John Bolton gönnt Europa derzeit eine Verschnaufpause. Der Mann, der im US-Außenministerium an höchster Stelle verantwortlich für die Auflösung des ABM-Vertrages zeichnete, der George W. Bush von der Unterzeichnung des Kioto-Abkommens abhielt und bisher alles Nötige unternahn, damit sich die USA nicht an den Internationalen Strafgerichtshof binden ließen, hat derzeit in Asien zu tun.

Man erkennt den 54-Jährigen übrigens auch auf der östlichen Seite der Erdkugel nicht an seinem diplomatischen Titel („Staatssekretär für Rüstungskontrolle und internationale Sicherheitsfragen“), sondern an seinem Schnauzbart: „Wenn wir John Bolton schon einen Blutsauger und Erpresser nennen, sollten wir vielleicht auch etwas über seinen Bart sagen“, schlägt ein devoter nordkoreanischer Funktionär seinem Führer Kim Jong Il in der Karikatur einer Hongkonger Tageszeitung vor. Womit der Zeichner auf den jüngsten, von Bolton inszenierten Eklat anspielt.
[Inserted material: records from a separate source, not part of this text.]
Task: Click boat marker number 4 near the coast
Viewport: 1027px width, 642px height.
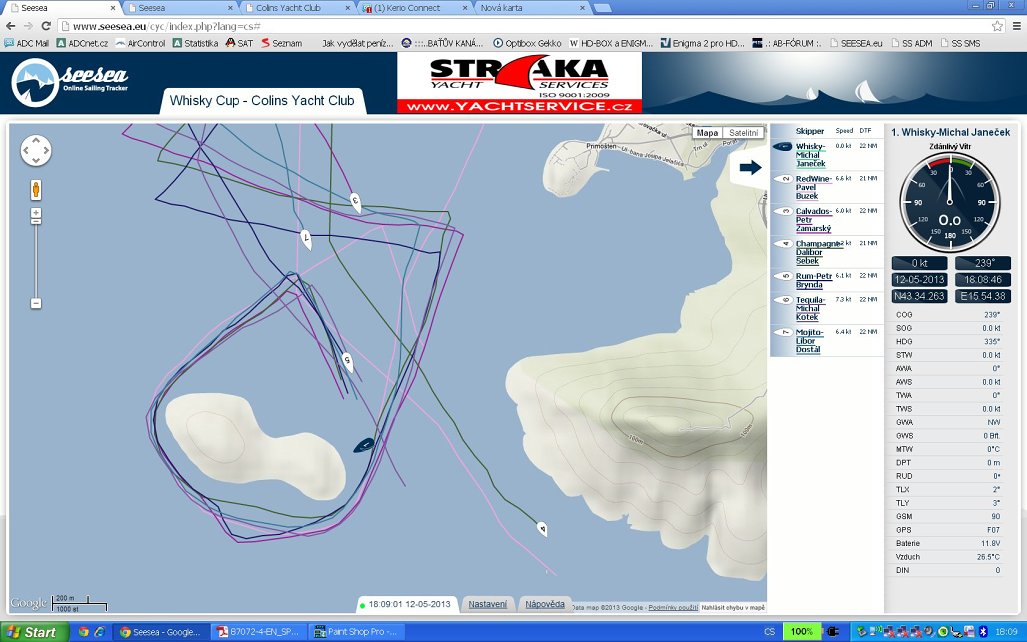Action: [542, 528]
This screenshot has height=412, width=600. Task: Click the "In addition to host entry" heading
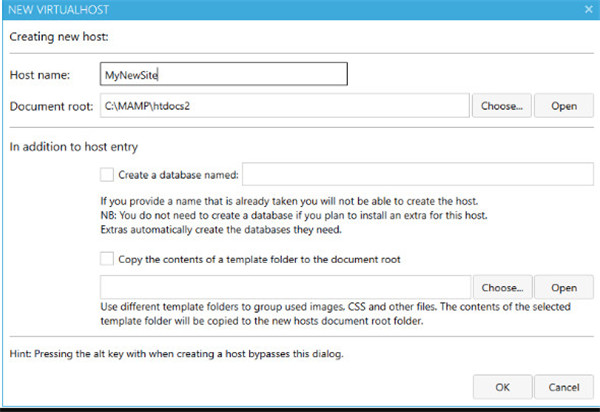pos(73,147)
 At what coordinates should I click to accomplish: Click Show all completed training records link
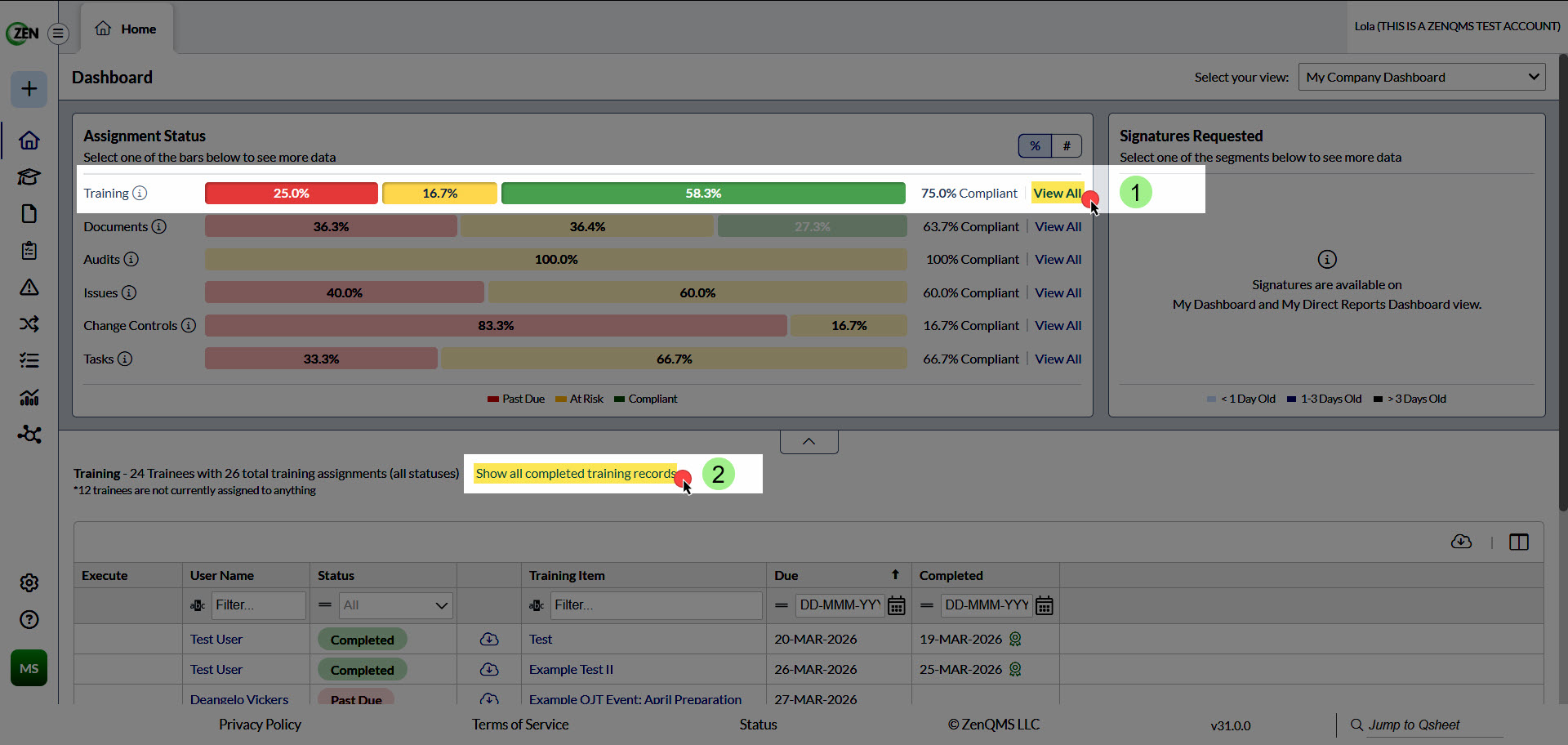(575, 474)
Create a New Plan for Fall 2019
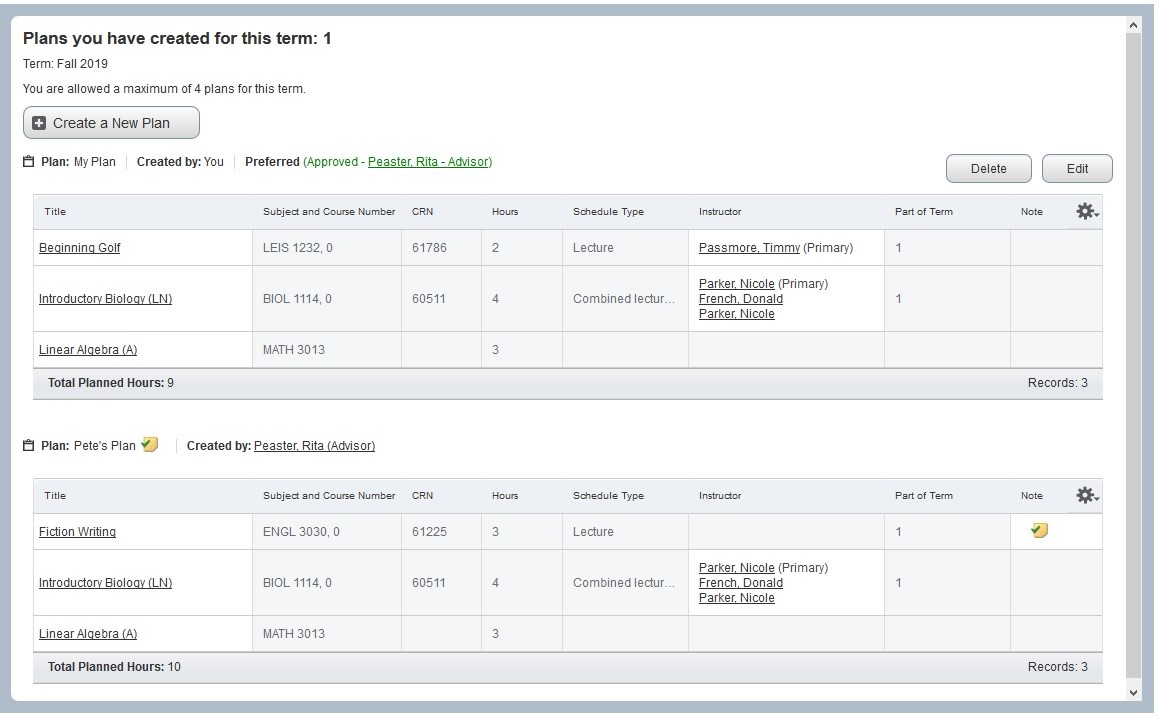 [x=110, y=122]
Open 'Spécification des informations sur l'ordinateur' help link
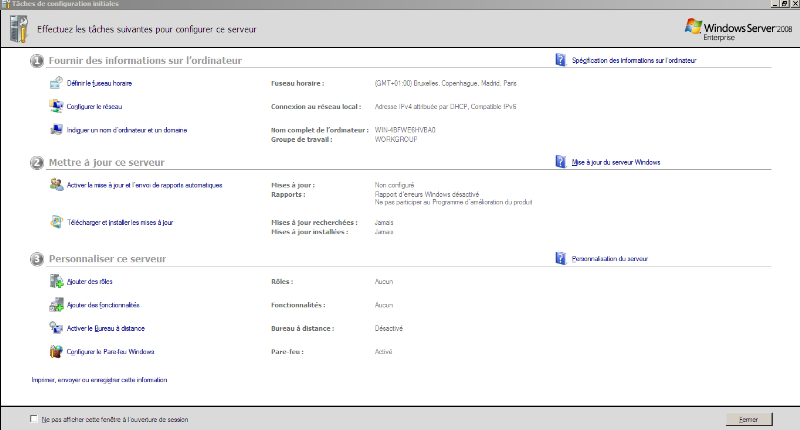The width and height of the screenshot is (800, 430). pos(633,61)
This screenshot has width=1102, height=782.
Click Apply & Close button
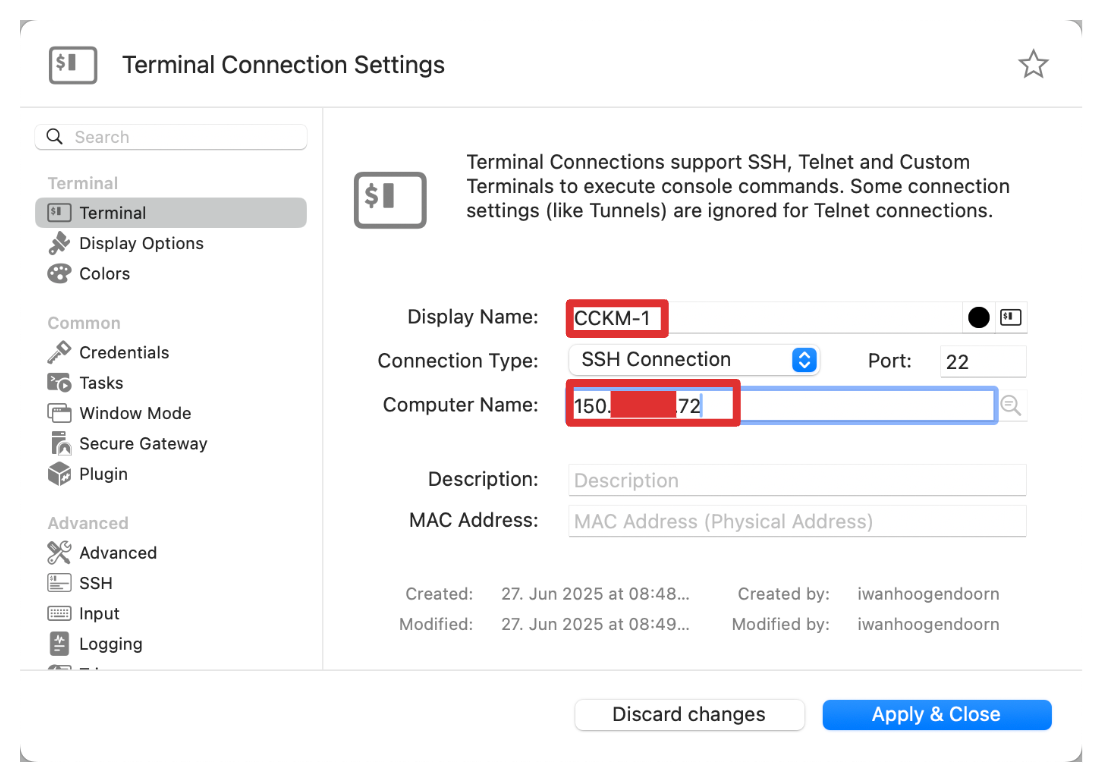(936, 714)
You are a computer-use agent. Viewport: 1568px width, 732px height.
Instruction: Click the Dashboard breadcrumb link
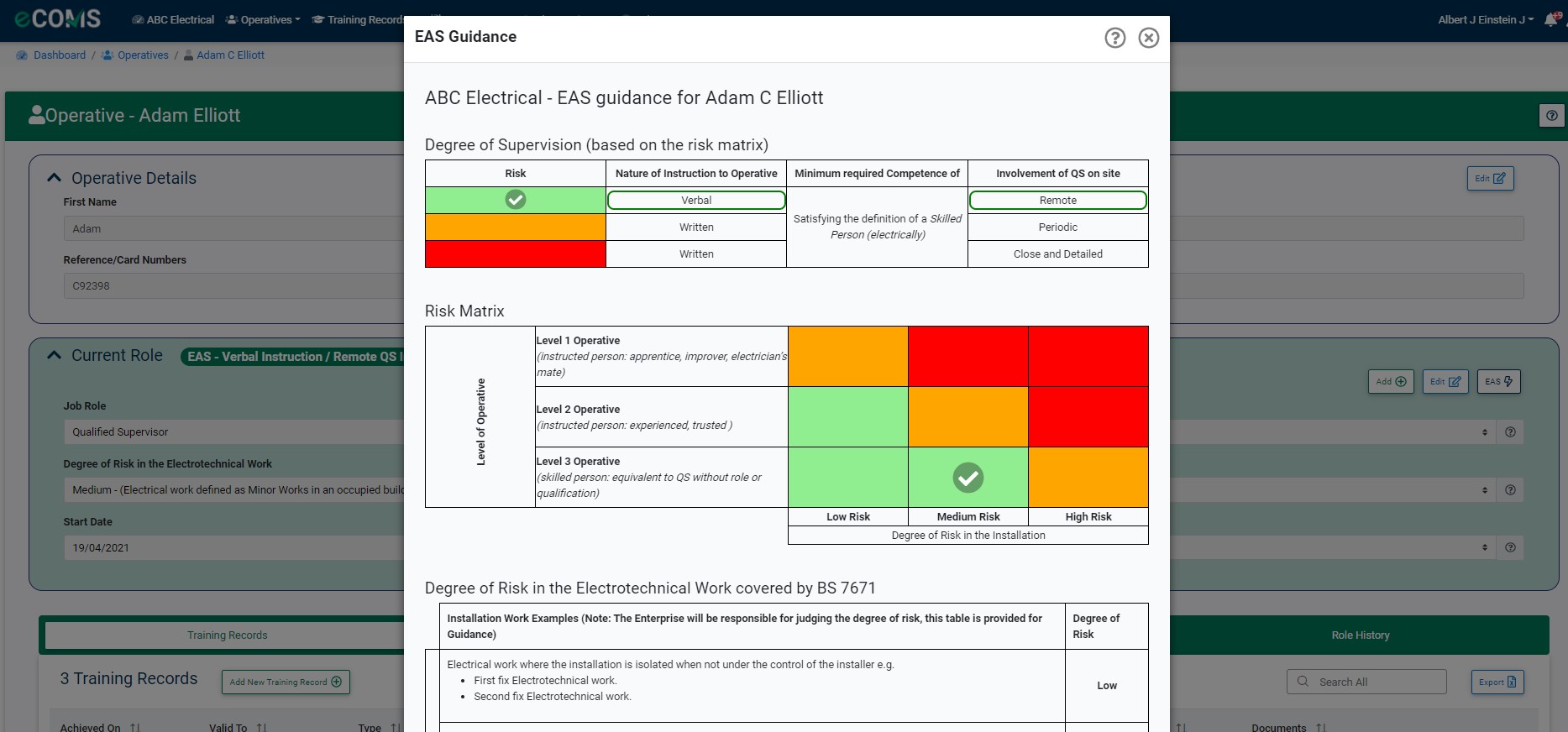point(59,55)
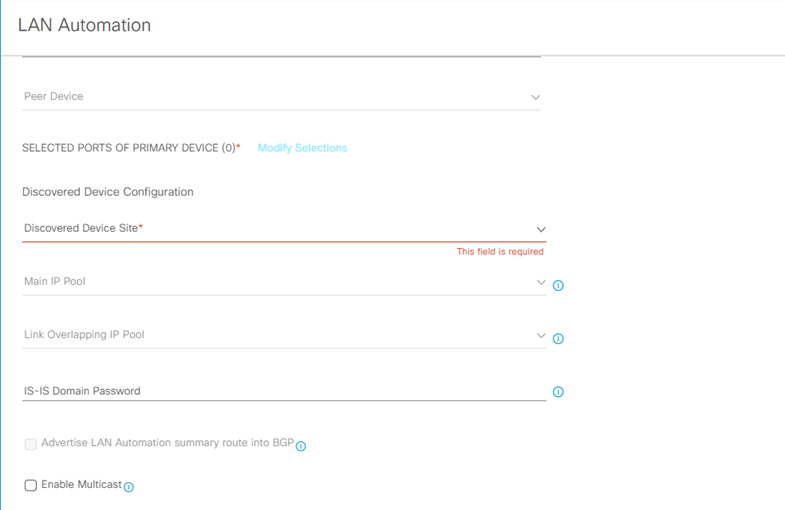Open the IS-IS Domain Password info icon

(x=558, y=392)
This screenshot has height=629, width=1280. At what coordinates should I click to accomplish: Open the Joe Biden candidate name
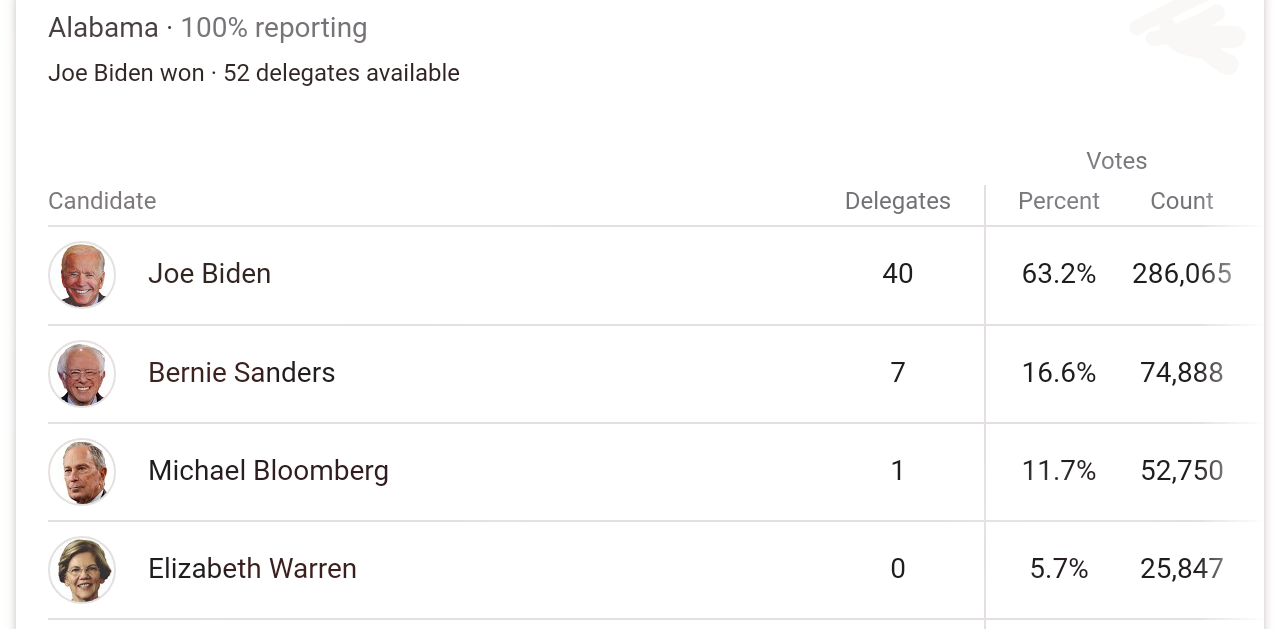(x=209, y=274)
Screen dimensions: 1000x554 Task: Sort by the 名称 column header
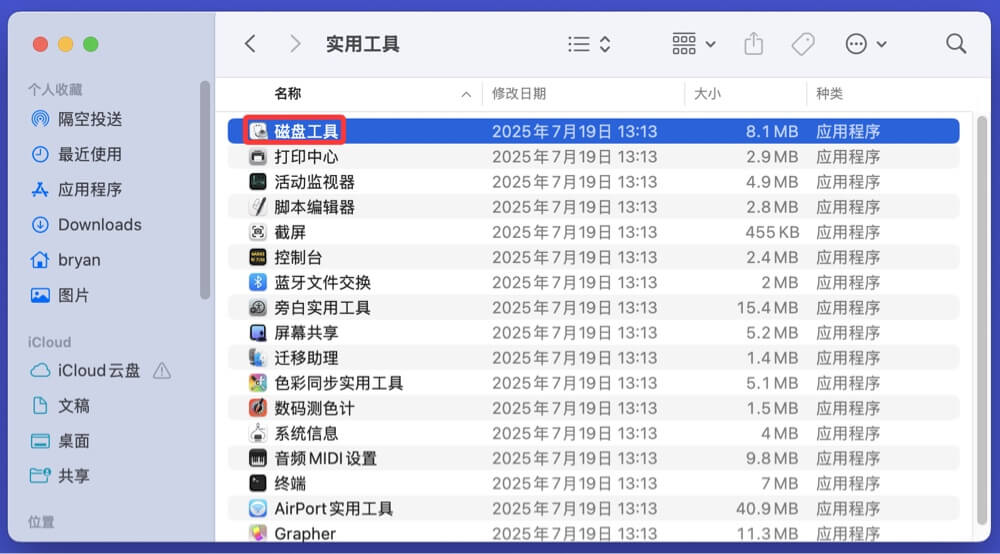pos(288,94)
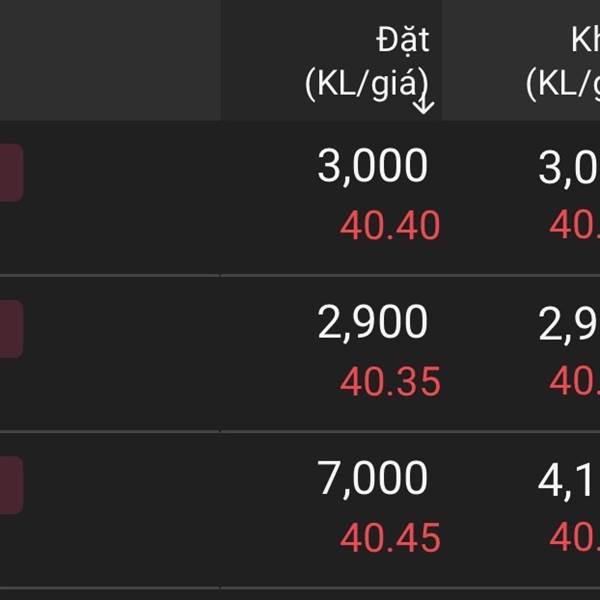The width and height of the screenshot is (600, 600).
Task: Tap the maroon badge in the 7,000 order row
Action: [11, 485]
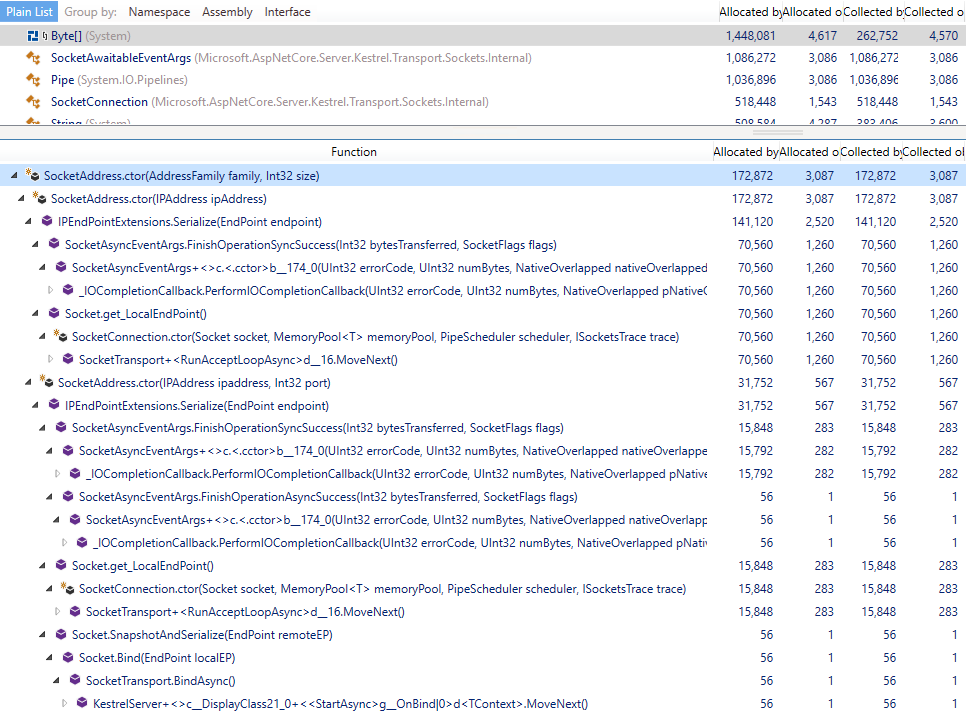The width and height of the screenshot is (966, 716).
Task: Click the icon beside Socket.Bind(EndPoint localEP)
Action: point(68,657)
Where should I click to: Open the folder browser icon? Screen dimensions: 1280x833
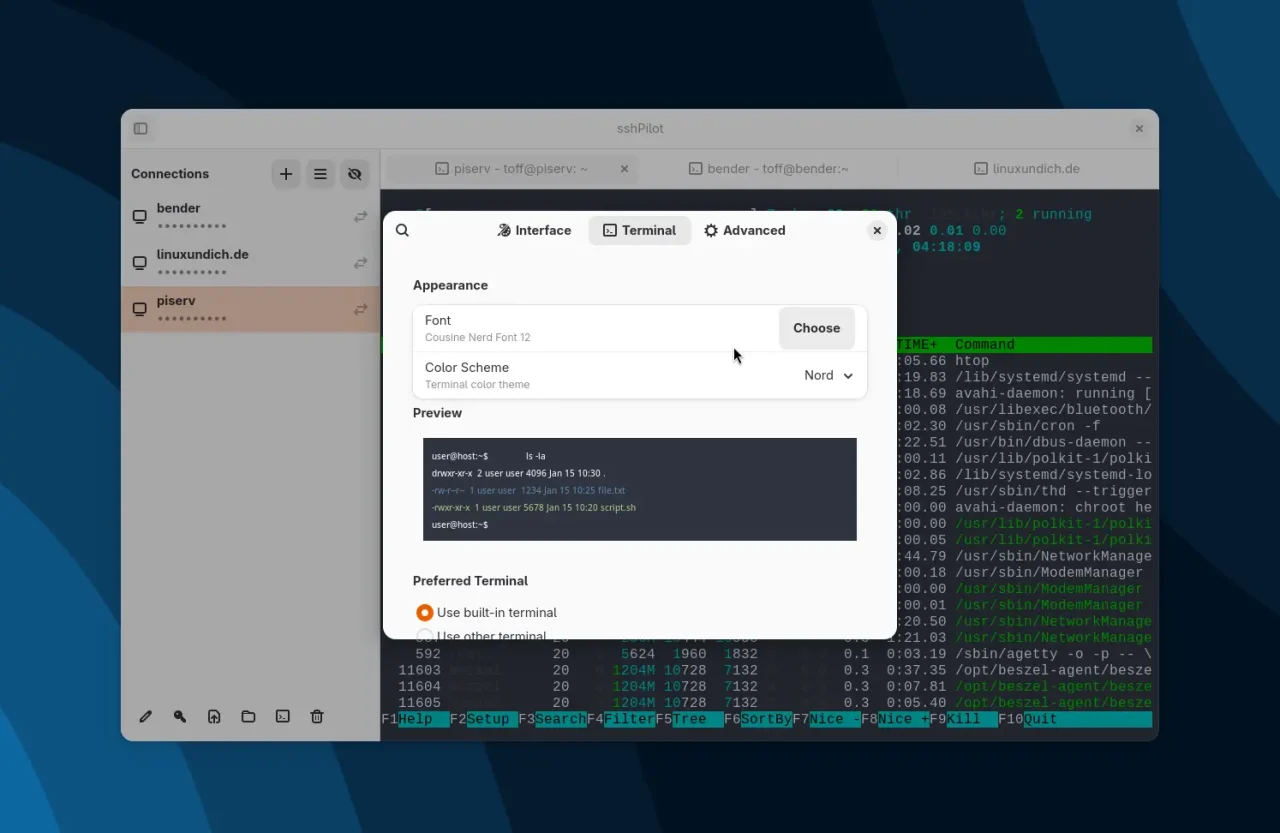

Kaum hatte sich Nordkorea in der vergangenen Woche durchgerungen, an multilateralen Gesprächen über ein atomwaffenfreies Korea teilzunehmen und damit einer wichtigen Forderung Washingtons nachzugeben, holte Bolton den richtigen Knüppel aus dem Sack: Kim sei ein „tyrannischer Diktator, der sich mehr um die Anreicherung von Uran als um die Bereicherung seines Volkes kümmere“, wetterte der US-Stratege in Seoul. In einer kurzen Rede beschimpfte er Kim 41-mal namentlich – sehr zum Entsetzen eines südkoreanischen Publikums, das die gerade erst aufgelebten Hoffnungen auf Verhandlungen mit Nordkorea schon wieder schwinden sah. Tatsächlich reagierte die nordkoreanische Propaganda schon wenig später mit nicht minder beleidigenden Anschuldigungen gegen Bolton und verlangte seinen Ausschluss von den Verhandlungen. Womit dem Staatssekretär wohl keiner in Washington mehr übel nehmen kann, wenn er von nun an die Verhandlungen sabotiert.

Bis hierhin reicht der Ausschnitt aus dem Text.